Next-Day Direction Prediction for SPY (Random Forest)
This project is my “first principles” attempt at a classic, high-friction question: can we predict the S&P 500’s next-day move (up/down) using only historical market data and engineered features? I used SPY as the proxy for broad U.S. equity conditions and framed the problem as binary classification (up vs. down), not price regression.
It’s important to be explicit about scope: this is an exploration of signal extraction + evaluation discipline (features, thresholds, rolling backtests), not a claim of market-beating certainty.
- Repo: https://github.com/m-turnergane/stock-predictor-using-randomforest
Why SPY, and why “direction” instead of price?
SPY is liquid, widely followed, and acts as a practical stand-in for the index behavior most people actually interact with.
Predicting the exact next close is usually the wrong target for early experiments. Direction is the simplest “unit test” for:
- whether features encode anything non-trivial
- whether evaluation methodology is honest
- whether a model can produce a selective signal (trade rarely, but with higher confidence)
Model framing
- Target: whether tomorrow's close is higher than today's close (1 = up, 0 = down).
- Model:
RandomForestClassifier - Decisioning: predictions come from
predict_proba, then a threshold converts probability → trade/no-trade signal.

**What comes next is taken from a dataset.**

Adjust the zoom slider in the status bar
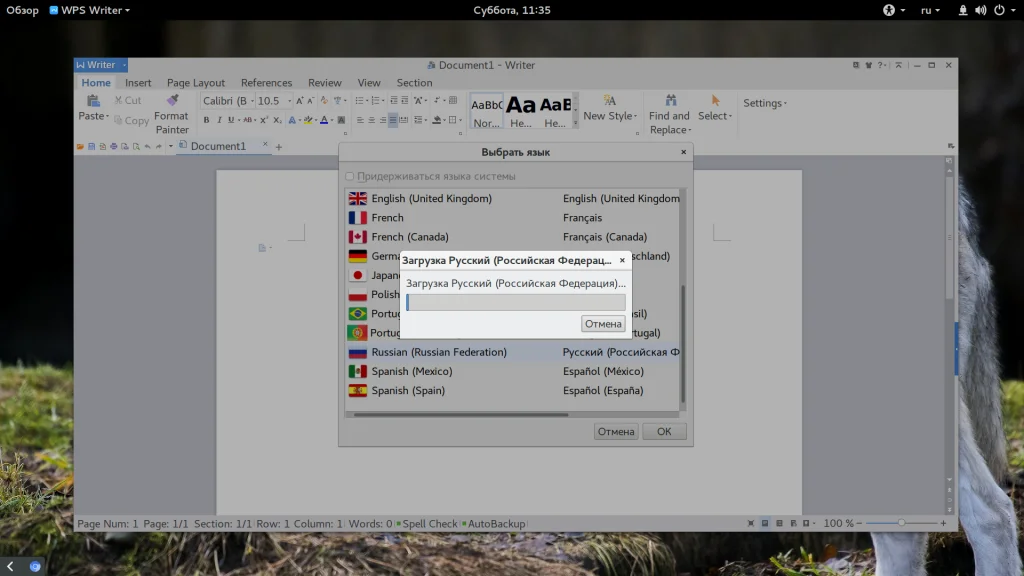Image resolution: width=1024 pixels, height=576 pixels. tap(901, 523)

That last piece matters: in markets, how you threshold is often more important than the model choice.
Ensemble of decision trees: each tree votes on up/down, final prediction aggregates across all trees
Data ingestion and persistence
The pipeline starts by downloading SPY’s full available history via yfinance, then caching it locally (e.g., spy.json) to avoid unnecessary repeated pulls.
SPY Since Inception:
- SPY close price since inception (sets context immediately and looks great on-page)

Feature engineering philosophy
The feature set is intentionally "classical technical" and time-local:
1) Rolling context (means and ratios)
- weekly / quarterly / annual rolling means
- ratios between these means and the current close
- ratios between timeframes (e.g., annual vs weekly)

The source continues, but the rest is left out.